The SRM protocol allows the client to request that existing files are overwritten upon upload. By default dCache rejects to follow this option. Instead it always refuses to overwrite a file.
The configuration property overwriteEnabled allowed this behaviour to be changed. When set to true the SRM would respect the overwrite request of the client. The way this was implemented however meant that the option had to be set in all doors that the SRM could redirect to. Thus one was faced with the choice of either not honoring the clients request or to enable overwrite by default for all other protocols too.
The handling of the overwrite flag in the SRM has changed. When overwriteEnabled is set to true and the client requests to overwrite a file, then the SRM will delete the file before redirecting to another door. This means that an SRM door can now honor the clients request even when all other doors are configured not to overwrite existing files.
srmCopy with GridFTP used to use GSI delegation to transfer credentials from the SRM door to the pool. This was a slow and CPU intensive process. The SRM door and pool has now been updated to transfer the credentials through the dCache internal message passing mechanism.
We assume that the message passing mechanism is secure. Care should be taken to properly firewall access to the message passing system. This should be done whether srmCopy is used or not.
nfsv41 doors now register with LoginBroker using the file:// protocol. This allows SRM to produce TURLs for this protocol.
Support for running the srm service so that it directly uses a custom kpwd file (independent of the rest of dCache) has been removed. All SRM authentication and authorisation activity must now go through gPlazma. Note that it is possible to configure SRM to use a different gPlazma configuration from the rest of dCache by 'embedding' gPlazma (see useGPlazmaAuthorizationModule and useGPlazmaAuthorizationCell options). These options, along with gPlazma's kpwd plugin, allow for an equivalent configuration.
The srm service now listens on two ports. These are, by default, 8443 (as before) and 8445. Port 8443 continues to be for SRM clients that use GSI-based communication and the new port is for SRM clients that use SSL. While the SSL port is configurable, it is recommended to use the default as this an agreed port-number for SSL-based SRM traffic.

# SUPPLIED INFORMATION

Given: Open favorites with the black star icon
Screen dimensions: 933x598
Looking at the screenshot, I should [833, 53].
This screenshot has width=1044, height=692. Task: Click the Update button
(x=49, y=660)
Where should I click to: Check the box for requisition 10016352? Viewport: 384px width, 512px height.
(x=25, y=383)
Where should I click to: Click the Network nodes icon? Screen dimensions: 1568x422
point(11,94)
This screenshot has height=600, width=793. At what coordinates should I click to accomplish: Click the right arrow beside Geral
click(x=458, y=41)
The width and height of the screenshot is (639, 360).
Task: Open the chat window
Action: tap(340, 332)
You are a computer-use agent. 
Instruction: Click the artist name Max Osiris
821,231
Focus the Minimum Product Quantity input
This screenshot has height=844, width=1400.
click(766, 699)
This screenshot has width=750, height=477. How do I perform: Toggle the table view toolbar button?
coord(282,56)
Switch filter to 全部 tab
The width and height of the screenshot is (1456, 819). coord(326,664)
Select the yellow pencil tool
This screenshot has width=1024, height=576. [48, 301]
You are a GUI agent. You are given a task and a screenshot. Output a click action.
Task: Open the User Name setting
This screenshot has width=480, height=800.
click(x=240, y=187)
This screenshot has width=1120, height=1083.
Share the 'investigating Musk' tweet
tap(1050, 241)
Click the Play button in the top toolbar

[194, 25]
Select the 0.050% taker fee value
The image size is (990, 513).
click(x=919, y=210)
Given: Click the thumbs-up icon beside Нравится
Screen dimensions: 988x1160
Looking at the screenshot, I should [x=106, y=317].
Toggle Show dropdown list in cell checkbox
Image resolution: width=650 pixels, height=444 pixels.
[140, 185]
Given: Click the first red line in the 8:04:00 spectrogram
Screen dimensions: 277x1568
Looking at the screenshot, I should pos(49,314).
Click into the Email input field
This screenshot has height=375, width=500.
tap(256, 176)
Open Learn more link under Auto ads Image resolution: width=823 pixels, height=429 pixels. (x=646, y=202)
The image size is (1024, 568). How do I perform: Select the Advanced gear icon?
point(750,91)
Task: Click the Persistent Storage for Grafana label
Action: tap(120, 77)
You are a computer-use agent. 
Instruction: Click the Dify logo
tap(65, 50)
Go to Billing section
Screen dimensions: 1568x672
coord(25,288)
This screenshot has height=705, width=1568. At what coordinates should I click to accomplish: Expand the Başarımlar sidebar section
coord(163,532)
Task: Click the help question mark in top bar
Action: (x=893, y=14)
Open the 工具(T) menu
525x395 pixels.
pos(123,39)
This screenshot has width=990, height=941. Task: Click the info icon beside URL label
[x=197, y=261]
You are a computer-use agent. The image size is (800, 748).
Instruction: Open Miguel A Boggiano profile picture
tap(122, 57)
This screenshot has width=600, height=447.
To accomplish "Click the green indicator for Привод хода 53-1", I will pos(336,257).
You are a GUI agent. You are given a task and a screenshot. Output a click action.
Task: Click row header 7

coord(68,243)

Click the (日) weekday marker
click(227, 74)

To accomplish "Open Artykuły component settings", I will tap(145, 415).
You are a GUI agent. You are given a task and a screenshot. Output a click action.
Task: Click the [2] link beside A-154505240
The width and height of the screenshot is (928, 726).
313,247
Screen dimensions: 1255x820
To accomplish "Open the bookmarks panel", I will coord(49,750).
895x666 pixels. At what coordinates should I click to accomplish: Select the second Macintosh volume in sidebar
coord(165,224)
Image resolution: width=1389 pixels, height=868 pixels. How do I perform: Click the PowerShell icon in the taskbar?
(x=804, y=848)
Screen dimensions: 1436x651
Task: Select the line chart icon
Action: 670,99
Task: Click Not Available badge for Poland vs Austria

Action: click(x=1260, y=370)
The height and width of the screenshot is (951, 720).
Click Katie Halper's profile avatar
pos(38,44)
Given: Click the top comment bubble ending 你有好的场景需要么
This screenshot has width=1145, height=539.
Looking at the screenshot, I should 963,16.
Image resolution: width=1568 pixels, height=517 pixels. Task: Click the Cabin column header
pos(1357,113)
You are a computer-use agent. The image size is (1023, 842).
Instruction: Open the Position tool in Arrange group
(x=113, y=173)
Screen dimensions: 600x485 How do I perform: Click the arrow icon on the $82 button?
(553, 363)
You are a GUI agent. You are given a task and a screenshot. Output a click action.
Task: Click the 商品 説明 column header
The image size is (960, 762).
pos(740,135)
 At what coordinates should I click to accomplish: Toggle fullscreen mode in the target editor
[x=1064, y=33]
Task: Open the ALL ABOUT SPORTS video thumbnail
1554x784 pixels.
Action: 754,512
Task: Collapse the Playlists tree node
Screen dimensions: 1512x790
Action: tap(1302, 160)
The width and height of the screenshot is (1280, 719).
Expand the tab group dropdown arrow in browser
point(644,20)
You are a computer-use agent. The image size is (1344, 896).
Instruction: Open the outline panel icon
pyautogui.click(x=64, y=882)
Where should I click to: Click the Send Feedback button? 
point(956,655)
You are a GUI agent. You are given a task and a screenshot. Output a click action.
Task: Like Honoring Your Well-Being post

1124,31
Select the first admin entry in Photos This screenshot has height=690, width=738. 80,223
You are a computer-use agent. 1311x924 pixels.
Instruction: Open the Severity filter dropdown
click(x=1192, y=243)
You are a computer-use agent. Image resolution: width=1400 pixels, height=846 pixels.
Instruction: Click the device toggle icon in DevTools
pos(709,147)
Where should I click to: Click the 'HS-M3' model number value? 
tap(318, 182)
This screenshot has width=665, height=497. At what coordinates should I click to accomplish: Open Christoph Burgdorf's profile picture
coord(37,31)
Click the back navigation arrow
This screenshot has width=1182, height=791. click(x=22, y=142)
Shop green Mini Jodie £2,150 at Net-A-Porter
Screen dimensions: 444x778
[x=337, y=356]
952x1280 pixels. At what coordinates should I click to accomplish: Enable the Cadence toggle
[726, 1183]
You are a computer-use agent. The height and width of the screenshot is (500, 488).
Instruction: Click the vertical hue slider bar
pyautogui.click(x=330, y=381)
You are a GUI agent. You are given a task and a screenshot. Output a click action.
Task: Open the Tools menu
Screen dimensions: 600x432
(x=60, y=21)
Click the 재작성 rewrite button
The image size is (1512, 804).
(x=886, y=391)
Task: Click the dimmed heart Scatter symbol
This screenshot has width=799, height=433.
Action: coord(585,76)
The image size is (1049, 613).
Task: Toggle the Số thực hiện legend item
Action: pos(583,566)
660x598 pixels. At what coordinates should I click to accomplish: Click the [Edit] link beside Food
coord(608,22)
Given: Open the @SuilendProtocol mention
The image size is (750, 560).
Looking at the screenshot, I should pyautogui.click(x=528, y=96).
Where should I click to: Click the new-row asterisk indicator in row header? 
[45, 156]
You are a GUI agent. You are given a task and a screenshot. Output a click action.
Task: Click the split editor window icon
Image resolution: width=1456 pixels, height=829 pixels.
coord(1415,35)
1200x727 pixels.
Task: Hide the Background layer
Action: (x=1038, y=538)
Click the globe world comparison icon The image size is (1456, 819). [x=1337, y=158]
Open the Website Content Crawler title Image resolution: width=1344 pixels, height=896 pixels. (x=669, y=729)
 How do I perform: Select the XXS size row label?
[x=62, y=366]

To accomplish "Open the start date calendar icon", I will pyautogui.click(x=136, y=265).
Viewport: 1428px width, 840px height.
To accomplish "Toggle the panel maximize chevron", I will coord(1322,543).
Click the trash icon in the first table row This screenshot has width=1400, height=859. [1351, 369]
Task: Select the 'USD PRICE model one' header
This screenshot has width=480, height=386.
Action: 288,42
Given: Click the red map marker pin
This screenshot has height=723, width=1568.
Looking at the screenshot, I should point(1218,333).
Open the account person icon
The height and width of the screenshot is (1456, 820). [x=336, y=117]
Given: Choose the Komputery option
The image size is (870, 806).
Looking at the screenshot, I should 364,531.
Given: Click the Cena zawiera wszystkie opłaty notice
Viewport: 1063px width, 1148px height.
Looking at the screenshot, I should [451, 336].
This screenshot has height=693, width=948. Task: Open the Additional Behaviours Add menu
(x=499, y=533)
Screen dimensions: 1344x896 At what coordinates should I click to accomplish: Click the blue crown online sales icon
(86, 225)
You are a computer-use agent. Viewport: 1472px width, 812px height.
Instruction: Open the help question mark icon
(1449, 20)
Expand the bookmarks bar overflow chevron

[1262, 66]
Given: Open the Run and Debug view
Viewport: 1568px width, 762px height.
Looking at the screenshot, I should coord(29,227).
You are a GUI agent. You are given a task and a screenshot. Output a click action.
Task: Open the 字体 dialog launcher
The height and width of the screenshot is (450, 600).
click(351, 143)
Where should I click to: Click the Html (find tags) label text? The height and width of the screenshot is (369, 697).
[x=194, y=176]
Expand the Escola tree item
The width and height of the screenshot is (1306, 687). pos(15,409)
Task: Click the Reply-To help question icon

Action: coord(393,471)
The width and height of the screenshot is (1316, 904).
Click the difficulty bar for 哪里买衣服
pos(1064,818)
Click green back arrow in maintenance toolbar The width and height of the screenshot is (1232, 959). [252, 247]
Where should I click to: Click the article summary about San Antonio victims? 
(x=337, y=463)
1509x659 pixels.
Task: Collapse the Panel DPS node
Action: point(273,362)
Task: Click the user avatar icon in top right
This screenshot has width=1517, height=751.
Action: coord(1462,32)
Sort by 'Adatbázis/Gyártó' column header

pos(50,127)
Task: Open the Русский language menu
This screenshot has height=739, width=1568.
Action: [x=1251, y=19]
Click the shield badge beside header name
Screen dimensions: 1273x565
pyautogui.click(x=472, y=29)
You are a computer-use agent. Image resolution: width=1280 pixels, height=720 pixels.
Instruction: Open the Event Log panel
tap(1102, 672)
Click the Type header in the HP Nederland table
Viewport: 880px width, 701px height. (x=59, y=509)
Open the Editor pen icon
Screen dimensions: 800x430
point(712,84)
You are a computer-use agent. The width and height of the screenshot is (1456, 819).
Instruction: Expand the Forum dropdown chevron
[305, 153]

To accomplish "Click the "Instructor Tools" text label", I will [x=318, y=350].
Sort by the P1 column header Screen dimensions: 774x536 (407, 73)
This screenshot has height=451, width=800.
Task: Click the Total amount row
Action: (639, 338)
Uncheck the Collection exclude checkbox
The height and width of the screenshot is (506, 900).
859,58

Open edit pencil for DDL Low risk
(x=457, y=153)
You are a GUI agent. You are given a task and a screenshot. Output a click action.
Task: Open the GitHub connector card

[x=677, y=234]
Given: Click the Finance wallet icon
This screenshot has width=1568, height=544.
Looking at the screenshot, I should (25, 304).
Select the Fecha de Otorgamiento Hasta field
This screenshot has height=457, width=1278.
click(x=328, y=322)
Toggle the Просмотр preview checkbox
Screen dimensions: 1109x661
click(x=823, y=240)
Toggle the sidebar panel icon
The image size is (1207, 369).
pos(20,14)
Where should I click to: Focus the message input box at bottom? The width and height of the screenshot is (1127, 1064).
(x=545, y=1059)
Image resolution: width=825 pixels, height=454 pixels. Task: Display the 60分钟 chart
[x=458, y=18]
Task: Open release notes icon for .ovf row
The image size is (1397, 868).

# PROMPT A
According to the dCache excerpt, why does srmCopy with GridFTP no longer use GSI delegation to pass credentials from the SRM door to the pool? Answer in one to three sentences.
# PROMPT B
Rewrite the dCache excerpt from "The handling of" to "message passing mechanism.", replacing "pool" with "storage node".

# RESULT A
GSI delegation was a slow and CPU-intensive process. The SRM door and pool now pass the credentials through the dCache internal message passing mechanism instead.

# RESULT B
The handling of the overwrite flag in the SRM has changed. When overwriteEnabled is set to true and the client requests to overwrite a file, then the SRM will delete the file before redirecting to another door. This means that an SRM door can now honor the clients request even when all other doors are configured not to overwrite existing files.
srmCopy with GridFTP used to use GSI delegation to transfer credentials from the SRM door to the storage node. This was a slow and CPU intensive process. The SRM door and storage node has now been updated to transfer the credentials through the dCache internal message passing mechanism.